Начиная от традиционного жокейского костюма, все в Жарри было нарочито; особенно его манера говорить, которой изо всех сил подражали некоторые «аргонавты»; манера, заключавшаяся в отчеканивании слогов, изобретении странных слов, причудливом коверкании некоторых других; но нужно признать, что только Жарри удалось добиться этого голоса без тембра, без теплоты, без интонации, без выражения.
— Когда узнаешь его ближе, уверяю тебя, находишь очаровательным, — сказал Оливье.
— Предпочитаю не знакомиться с ним. У него зверский вид.
— Это у него напускное. Пассаван думает, что в глубине души он очень нежен. Но он сегодня дьявольски пил: не воду, уверяю тебя, и даже не вино: только чистейший абсент и крепкие ликеры. Пассаван боится, как бы он не выкинул какого-нибудь фортеля.
Вопреки его желанию имя Пассавана то и дело навертывалось ему на язык, и тем упорнее, чем больше он стремился его избегать.
Раздраженный неумением владеть собой, словно человек, сам себя загнавший в западню, Оливье переменил тему:
— Тебе следует поговорить немного с Дюрмером. Боюсь, что он в смертельной обиде на меня за то, что я отбил у него редактуру «Авангарда»; но это не моя вина; я не мог поступить иначе и должен был дать свое согласие. Постарайся растолковать ему, успокоить его. Пасс… Мне сказали, что он просто взбешен от гнева на меня.

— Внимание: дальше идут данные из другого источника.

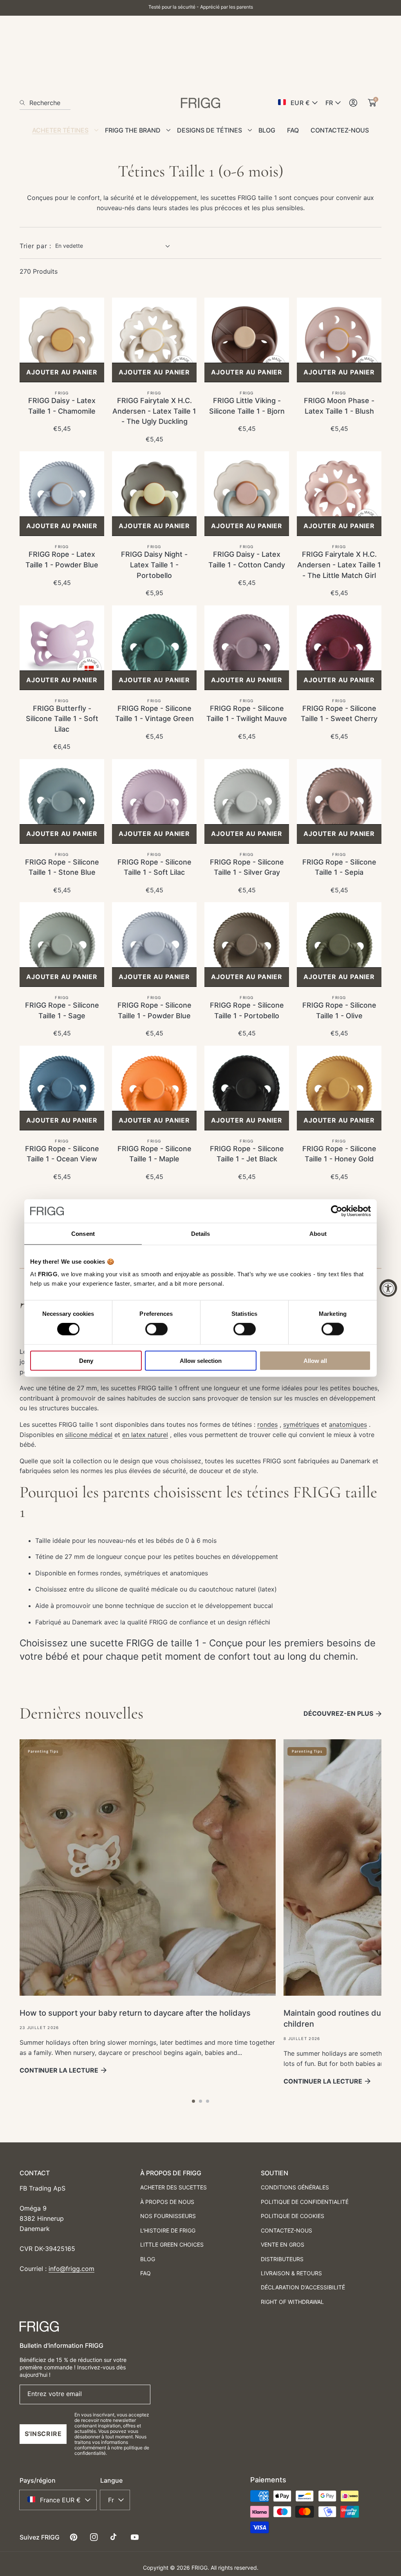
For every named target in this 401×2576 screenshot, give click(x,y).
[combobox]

Он споткнулся, но на этот раз не упал.
— Надеюсь, что он взял обратно свою рукопись. Не люблю того, что он пишет, — сказал Беркай; затем, обращаясь к Профитандье: — Но вы, мсье, я думаю, что…
— Не называйте меня, пожалуйста, мсье… я отлично знаю, что у меня громоздкая и смешная фамилия… Если я буду писать, то придумаю себе псевдоним.

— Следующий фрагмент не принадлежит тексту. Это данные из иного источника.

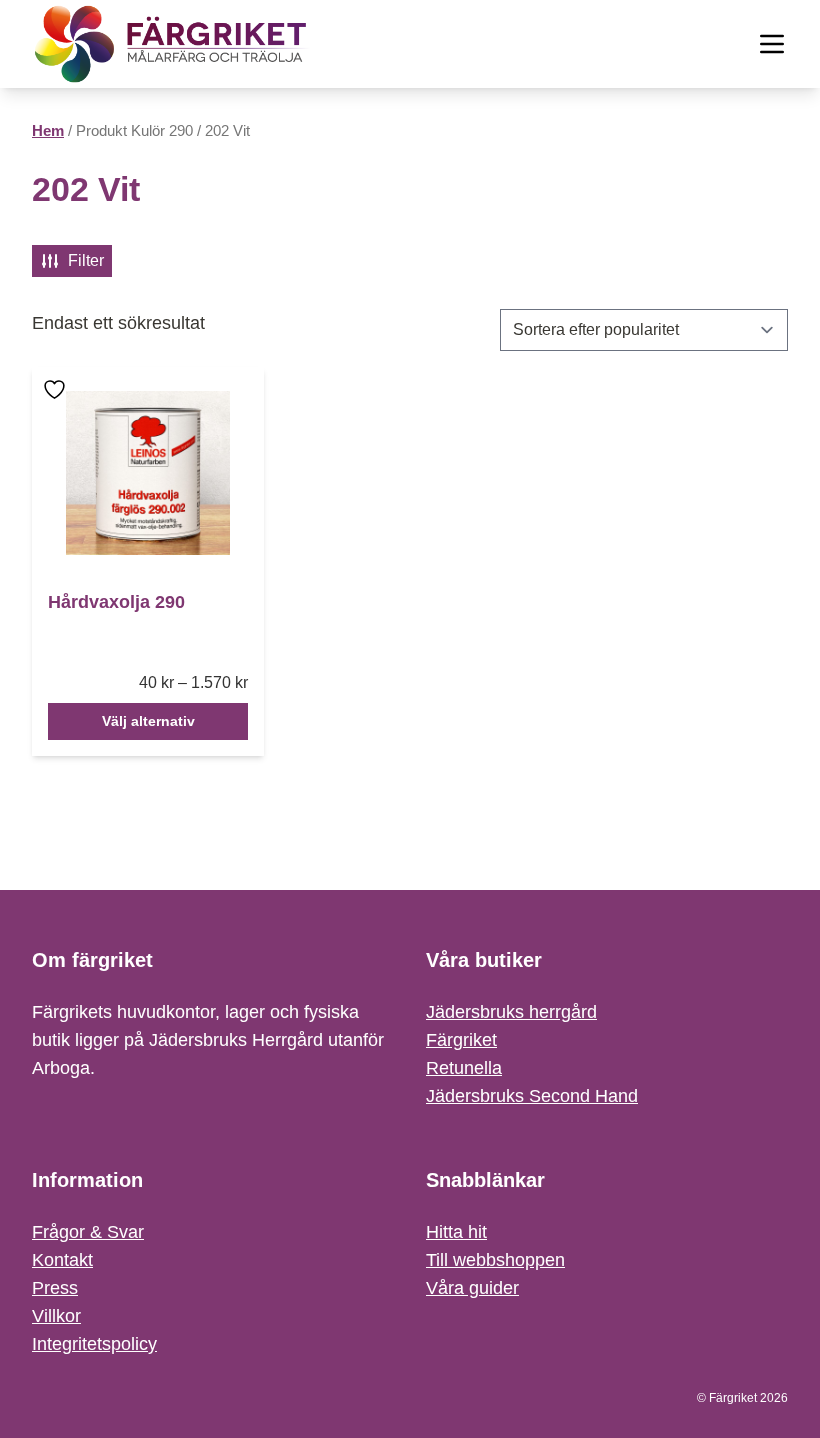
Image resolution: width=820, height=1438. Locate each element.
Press (55, 1288)
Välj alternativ (148, 721)
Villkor (56, 1316)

— Почему вы ничего нам не дали?
— Потому что у меня не было ничего готового.
Оливье, оставив своих друзей, подошел к Эдуарду:
— Как мило с вашей стороны, что вы пришли! Я не мог дождаться встречи с вами. Но мне хотелось увидеться с вами где-нибудь в другом месте… Сегодня днем я заходил к вам. Вам передали? Я был очень огорчен, что не застал вас дома, и если бы знал, где можно вас найти…

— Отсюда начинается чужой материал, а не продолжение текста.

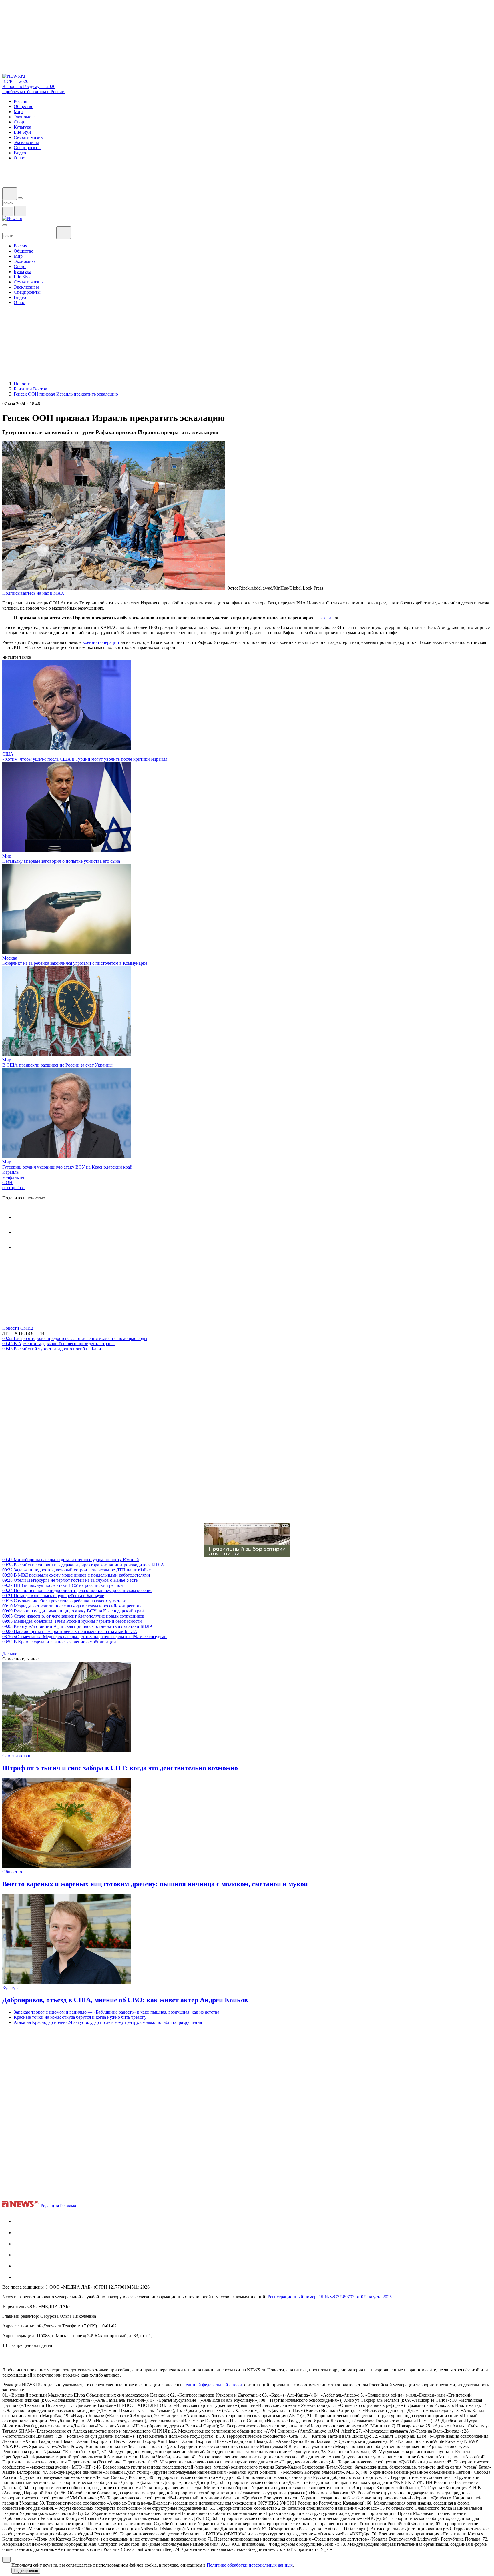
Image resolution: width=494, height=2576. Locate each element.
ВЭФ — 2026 (15, 81)
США (7, 754)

Он был приятно поражен, что ему удалось найти такой непринужденный тон: ведь еще недавно волнение, охватывавшее его в присутствии Эдуарда, лишало его речи. Он обязан был этой непринужденностью — увы! — банальности своих слов, а также выпитому вину. Эдуард с грустью это констатировал.
— Я был у вашей матери.
— Я узнал об этом, придя домой, — сказал Оливье, которого больно резануло «вы» Эдуарда. Он думал, как бы сказать ему об этом.
— И в этом обществе вы собираетесь жить? — спросил Эдуард, пристально на него глядя.
— О, я не поддаюсь его влиянию!
— Вы вполне в этом уверены?
Это было сказано таким серьезным, таким нежным, таким братским тоном… Оливье почувствовал, что его уверенность поколеблена.
— Вы находите, что мне не следует водиться с этими людьми?…
— Не со всеми, пожалуй, но с некоторыми из них, конечно.
Оливье принял это множественное число за единственное. Ему показалось, что Эдуард имеет в виду исключительно Пассавана, и это было, на его внутреннем небе, как бы ослепительной и болезненно ранящей молнией, рассекавшей тяжелую тучу, которая уже с утра грозно сгущалась в его сердце. Он любил Бернара, любил Эдуарда, любил слишком сильно, чтобы перенести их неодобрение. Подле Эдуарда в нем загоралось все, что в нем было лучшего. Подле Пассавана пробуждались самые худшие инстинкты; он это теперь сознавал; да и переставал ли когда-либо сознавать? Но разве его ослепление в обществе Пассавана не было добровольным? Его признательность графу за все, что тот сделал для него, обращалась в озлобление. Всеми силами души он отрекался от Пассавана. То, что он увидел, окончательно исполнило его ненависти к нему.